Gostei de ser carteiro. Se não gostasse, não ia para aquilo. Eu gostava de conviver com as pessoas. Na área que eu andava, conheci muita gente. Tínhamos que ir à porta de todos, porque não havia caixas como agora. Só mais tarde, quando fui para Avô é que já havia. Naquelas quintas não era preciso ir à porta. Metia nas caixas. A gente enfiava lá o correio, pronto. Uma categoria! Mas muito conversei. Fui sempre muito falador. E gostava de conversar. Por causa disso, dava-me bem com toda a gente. Toda a gente lá gostava de mim. Até cá vieram várias pessoas visitar-me. Às vezes, convidava aqueles velhotes:
- Vocês não querem dar um passeio até ao Piódão?

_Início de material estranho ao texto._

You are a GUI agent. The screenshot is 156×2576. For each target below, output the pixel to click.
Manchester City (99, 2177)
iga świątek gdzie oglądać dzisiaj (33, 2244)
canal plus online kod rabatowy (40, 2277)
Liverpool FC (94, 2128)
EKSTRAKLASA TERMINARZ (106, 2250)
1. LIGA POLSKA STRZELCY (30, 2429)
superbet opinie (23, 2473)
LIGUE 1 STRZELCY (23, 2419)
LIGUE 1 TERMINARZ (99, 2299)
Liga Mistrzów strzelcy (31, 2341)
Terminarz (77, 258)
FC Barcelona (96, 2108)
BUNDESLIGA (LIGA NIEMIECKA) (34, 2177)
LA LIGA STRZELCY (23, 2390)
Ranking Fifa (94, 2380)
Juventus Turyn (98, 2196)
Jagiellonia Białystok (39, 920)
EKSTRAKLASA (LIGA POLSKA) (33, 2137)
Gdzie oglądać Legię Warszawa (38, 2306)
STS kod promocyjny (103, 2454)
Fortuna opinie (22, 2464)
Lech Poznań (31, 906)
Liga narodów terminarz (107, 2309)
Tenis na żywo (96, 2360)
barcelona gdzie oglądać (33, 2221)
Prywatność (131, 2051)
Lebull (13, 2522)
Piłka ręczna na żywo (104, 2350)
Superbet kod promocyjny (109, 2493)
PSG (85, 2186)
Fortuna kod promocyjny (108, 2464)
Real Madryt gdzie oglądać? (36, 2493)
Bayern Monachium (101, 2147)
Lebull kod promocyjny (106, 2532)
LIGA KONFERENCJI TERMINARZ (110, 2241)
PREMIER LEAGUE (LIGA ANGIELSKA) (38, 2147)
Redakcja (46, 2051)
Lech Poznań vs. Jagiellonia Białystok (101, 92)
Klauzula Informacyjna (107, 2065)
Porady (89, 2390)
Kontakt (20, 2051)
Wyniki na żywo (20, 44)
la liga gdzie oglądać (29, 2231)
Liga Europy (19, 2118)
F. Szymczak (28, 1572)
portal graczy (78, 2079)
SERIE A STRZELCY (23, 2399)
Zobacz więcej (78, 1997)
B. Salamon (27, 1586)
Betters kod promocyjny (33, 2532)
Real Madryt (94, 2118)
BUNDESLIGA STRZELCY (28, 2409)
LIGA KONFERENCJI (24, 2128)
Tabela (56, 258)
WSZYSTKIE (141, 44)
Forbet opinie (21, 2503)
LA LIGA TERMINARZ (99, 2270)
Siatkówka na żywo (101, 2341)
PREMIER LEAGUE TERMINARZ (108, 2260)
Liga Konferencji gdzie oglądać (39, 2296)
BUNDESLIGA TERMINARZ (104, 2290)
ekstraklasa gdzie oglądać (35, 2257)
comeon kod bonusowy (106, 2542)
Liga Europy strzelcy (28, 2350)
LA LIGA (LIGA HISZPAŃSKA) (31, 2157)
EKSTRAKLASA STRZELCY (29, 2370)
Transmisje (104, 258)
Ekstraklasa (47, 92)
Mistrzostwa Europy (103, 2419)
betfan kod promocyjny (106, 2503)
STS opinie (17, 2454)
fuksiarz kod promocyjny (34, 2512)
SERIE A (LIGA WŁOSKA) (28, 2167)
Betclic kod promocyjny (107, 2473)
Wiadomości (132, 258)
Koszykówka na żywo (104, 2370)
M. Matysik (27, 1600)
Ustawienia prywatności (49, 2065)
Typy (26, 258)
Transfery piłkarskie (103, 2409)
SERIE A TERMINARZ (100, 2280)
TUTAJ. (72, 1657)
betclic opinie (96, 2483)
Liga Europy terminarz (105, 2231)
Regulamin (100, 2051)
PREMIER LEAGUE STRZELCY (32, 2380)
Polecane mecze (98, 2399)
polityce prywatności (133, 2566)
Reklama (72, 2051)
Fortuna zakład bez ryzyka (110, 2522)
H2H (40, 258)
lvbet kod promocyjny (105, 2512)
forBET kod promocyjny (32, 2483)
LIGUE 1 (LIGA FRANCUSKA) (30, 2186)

- “Ah, pois vou, pois vou!”
E vinham! Vinham de Avô para Pomares, Sorgaçosa, andavam ao cimo da Moura, Piódão e depois iam aqui por lado da Vide. Era um rally! Cheguei a trazer o Presidente da Junta de Avô, o regedor e o guarda-rios. Era o senhor Ernesto. Tudo vinha. Eu dava-me bem com aquela gente toda. Não tenho escândalo de ninguém.
Às vezes, as pessoas pediam para ler, porque não sabiam ler:
- “Se fizesse favor, leia-me esta carta.”
Nem era permitido, mas a gente tinha de lhes fazer a vontade, senão, coitados... Dar a saber a vida deles a outras pessoas, que, às vezes, não queriam. Por vezes tinha de acontecer isso. Mas o nosso dever não era andar ali a ler cartas a ninguém. Só quando as pessoas pediam é que a gente lia. Era assim. Passou-se.